• Given data:
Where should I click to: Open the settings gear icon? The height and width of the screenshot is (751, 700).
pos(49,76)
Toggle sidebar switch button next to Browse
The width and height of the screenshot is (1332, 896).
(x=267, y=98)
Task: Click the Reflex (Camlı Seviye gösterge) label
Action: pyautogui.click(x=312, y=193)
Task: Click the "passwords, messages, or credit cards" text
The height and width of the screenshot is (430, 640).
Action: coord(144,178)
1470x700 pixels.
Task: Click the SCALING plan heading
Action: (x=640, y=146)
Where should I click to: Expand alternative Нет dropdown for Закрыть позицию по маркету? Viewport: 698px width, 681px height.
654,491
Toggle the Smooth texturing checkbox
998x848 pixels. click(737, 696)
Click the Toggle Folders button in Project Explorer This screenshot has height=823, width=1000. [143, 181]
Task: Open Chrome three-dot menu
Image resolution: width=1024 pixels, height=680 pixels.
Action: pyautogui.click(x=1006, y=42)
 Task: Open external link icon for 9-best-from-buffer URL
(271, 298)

• Aim: Format all the items above as a Markdown table with two columns, Row and Line. Number the rows in order, give each non-blank line its own row, and leave out blank lines.

• Exercise result:
| Row | Line |
|---|---|
| 1 | Where should I click to: Open the settings gear icon? The height and width of the screenshot is (751, 700). |
| 2 | pos(49,76) |
| 3 | Toggle sidebar switch button next to Browse |
| 4 | The width and height of the screenshot is (1332, 896). |
| 5 | (x=267, y=98) |
| 6 | Task: Click the Reflex (Camlı Seviye gösterge) label |
| 7 | Action: pyautogui.click(x=312, y=193) |
| 8 | Task: Click the "passwords, messages, or credit cards" text |
| 9 | The height and width of the screenshot is (430, 640). |
| 10 | Action: coord(144,178) |
| 11 | 1470x700 pixels. |
| 12 | Task: Click the SCALING plan heading |
| 13 | Action: (x=640, y=146) |
| 14 | Where should I click to: Expand alternative Нет dropdown for Закрыть позицию по маркету? Viewport: 698px width, 681px height. |
| 15 | 654,491 |
| 16 | Toggle the Smooth texturing checkbox |
| 17 | 998x848 pixels. click(737, 696) |
| 18 | Click the Toggle Folders button in Project Explorer This screenshot has height=823, width=1000. [143, 181] |
| 19 | Task: Open Chrome three-dot menu |
| 20 | Image resolution: width=1024 pixels, height=680 pixels. |
| 21 | Action: pyautogui.click(x=1006, y=42) |
| 22 |  Task: Open external link icon for 9-best-from-buffer URL |
| 23 | (271, 298) |